A unique strength of the present study is that the study population was restricted to Japanese hemodialysis patients, who have lower mortality rate and less chance of kidney transplantation compared with individuals in other regions. This allowed us to include a large number of long-term hemodialysis patients and examine the interaction with dialysis vintage. Other strengths of the study include the comprehensive data collection in the DOPPS and the central measurement of key biochemical markers including FGF23 that was done as an ancillary study of the J-DOPPS. There are also several important limitations. First, as in other cohort studies, we were unable to determine whether the association between elevated FGF23 and mortality is causal and could be explained by the toxic effects of FGF23 as implicated by experimental studies.10, 11, 12, 13, 14 Second, the attenuation of the association of FGF23 with mortality and cardiovascular events in patients with longer dialysis vintage might be explained by a selection effect, as discussed previously, and should be interpreted with caution. Understanding the mechanism underlying this observation must await carefully designed future studies. Third, we did not measure C-terminal FGF-23 levels, which might provide additional information on the regulation of FGF23 production. However, it is reported that virtually all circulating FGF23 is full-length in dialysis patients. Finally, the restriction of the study population to Japanese hemodialysis patients can be regarded as a strength of this study, as noted previously, but may limit generalizability to other populations. For example, prior studies found greater risk of death associated with elevated FGF23 in black compared with white individuals., Additional studies in the populations worldwide are needed to confirm our findings.

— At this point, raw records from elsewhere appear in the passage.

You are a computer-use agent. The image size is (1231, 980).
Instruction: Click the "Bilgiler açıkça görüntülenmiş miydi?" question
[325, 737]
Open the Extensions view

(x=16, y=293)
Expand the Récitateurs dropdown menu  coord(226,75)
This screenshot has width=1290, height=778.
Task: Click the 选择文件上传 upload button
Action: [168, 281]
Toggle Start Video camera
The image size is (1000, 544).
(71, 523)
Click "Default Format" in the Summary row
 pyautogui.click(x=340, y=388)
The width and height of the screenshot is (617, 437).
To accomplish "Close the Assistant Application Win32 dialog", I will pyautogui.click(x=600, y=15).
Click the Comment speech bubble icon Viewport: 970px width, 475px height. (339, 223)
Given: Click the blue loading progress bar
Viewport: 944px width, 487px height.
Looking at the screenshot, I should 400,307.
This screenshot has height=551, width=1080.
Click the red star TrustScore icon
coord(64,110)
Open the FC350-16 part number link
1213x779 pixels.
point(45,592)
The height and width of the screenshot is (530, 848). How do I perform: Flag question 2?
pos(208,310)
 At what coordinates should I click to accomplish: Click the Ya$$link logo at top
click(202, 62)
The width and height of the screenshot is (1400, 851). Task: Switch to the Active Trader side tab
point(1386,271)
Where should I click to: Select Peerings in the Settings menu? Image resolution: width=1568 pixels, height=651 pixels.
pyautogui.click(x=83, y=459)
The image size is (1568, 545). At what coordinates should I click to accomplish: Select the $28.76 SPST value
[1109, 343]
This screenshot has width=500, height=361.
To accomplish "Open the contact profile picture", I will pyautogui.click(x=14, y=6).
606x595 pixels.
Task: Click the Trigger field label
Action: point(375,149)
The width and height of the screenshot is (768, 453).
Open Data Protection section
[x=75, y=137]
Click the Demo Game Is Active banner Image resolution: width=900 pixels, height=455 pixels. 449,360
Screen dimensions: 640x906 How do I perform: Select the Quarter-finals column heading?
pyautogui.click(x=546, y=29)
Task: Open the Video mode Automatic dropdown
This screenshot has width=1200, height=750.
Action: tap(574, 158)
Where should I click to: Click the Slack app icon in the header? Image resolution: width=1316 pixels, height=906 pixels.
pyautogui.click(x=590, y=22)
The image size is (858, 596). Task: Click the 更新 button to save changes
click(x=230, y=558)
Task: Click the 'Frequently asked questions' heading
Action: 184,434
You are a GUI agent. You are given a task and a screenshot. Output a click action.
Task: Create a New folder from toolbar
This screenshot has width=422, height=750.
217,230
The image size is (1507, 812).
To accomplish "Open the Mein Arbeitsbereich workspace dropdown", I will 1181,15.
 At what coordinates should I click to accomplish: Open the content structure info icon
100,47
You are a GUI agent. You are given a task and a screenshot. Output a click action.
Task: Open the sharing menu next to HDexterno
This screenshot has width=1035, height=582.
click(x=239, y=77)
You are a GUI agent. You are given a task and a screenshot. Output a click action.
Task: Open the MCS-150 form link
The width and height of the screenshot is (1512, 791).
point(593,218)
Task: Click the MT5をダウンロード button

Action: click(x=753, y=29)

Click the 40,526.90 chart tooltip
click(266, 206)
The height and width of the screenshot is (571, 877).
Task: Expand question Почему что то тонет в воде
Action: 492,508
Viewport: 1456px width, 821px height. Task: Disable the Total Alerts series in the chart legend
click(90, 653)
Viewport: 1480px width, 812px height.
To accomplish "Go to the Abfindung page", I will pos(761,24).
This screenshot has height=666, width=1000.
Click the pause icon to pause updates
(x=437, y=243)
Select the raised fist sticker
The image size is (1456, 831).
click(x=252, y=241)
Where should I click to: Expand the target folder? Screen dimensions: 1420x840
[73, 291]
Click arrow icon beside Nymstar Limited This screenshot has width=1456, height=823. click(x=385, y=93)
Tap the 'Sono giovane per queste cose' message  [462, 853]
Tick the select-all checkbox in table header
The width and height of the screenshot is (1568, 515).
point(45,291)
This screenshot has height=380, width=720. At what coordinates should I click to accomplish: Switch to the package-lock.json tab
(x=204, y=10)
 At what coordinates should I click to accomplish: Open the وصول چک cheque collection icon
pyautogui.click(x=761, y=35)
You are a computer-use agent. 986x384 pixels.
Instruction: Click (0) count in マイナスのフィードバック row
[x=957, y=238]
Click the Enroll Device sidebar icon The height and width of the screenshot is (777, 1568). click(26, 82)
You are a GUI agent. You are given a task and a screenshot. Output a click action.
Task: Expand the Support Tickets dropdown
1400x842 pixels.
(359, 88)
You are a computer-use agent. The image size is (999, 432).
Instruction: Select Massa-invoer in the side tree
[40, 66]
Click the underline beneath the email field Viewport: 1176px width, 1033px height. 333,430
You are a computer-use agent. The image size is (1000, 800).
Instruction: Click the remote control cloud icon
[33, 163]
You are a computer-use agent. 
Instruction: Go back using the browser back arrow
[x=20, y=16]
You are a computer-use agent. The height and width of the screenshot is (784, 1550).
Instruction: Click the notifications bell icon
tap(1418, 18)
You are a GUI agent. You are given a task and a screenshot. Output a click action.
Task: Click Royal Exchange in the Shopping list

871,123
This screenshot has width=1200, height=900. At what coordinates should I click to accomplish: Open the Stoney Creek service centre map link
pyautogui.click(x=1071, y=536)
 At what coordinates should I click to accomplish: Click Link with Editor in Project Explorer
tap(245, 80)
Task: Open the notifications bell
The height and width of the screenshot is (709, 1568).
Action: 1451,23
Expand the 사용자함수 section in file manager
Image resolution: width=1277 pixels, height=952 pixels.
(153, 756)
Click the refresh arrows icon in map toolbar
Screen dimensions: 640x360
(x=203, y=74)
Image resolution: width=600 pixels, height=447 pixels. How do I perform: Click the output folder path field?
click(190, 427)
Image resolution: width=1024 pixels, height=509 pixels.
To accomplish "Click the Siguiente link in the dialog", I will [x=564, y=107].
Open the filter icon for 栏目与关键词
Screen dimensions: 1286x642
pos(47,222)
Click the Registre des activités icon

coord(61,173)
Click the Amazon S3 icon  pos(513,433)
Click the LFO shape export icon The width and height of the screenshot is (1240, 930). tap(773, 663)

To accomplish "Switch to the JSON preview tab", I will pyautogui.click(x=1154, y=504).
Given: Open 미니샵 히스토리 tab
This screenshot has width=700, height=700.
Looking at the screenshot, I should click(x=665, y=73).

In conclusion, using the J-DOPPS cohort, we demonstrated that elevated FGF23 levels were associated with increased hazard of death and cardiovascular events in prevalent hemodialysis patients. However, the hazard of death and cardiovascular events associated with elevated FGF23 was attenuated at longer dialysis vintages and finally disappeared among persons on dialysis for more than 10 years. Similarly, the association was less pronounced in patients without RKF compared with patients with RKF. These novel findings suggest that patients undergoing long-term hemodialysis or those with anuria are less susceptible to the detrimental effects of FGF23 or correlated biological processes, and additional studies are needed to evaluate these possibilities.

Disclosure

HK has received honoraria, consulting fees, and/or grant support from Bayer Yakuhin, Chugai Pharmaceutical, Japan Tobacco, Kyowa Kirin, Novartis, and Ono Pharmaceutical. MT has received consulting fees from Kyowa Kirin. TN is an employee of Kyowa Kirin. SY has received honoraria from Kyowa Kirin. MF has received honoraria, consulting fees, and/or grant support from Bayer Yakuhin, Fresenius Kabi, Kissei Pharmaceutical, Kyowa Kirin, Ono Pharmaceutical, and Torii Pharmaceutical. DSF, JZ, BAB, BMR, and RLP are employees for the nonprofit research organization Arbor Research Collaborative for Health, which has designed and carries out the DOPPS Program. Grants are made to Arbor Research Collaborative for Health and not to individual investigators.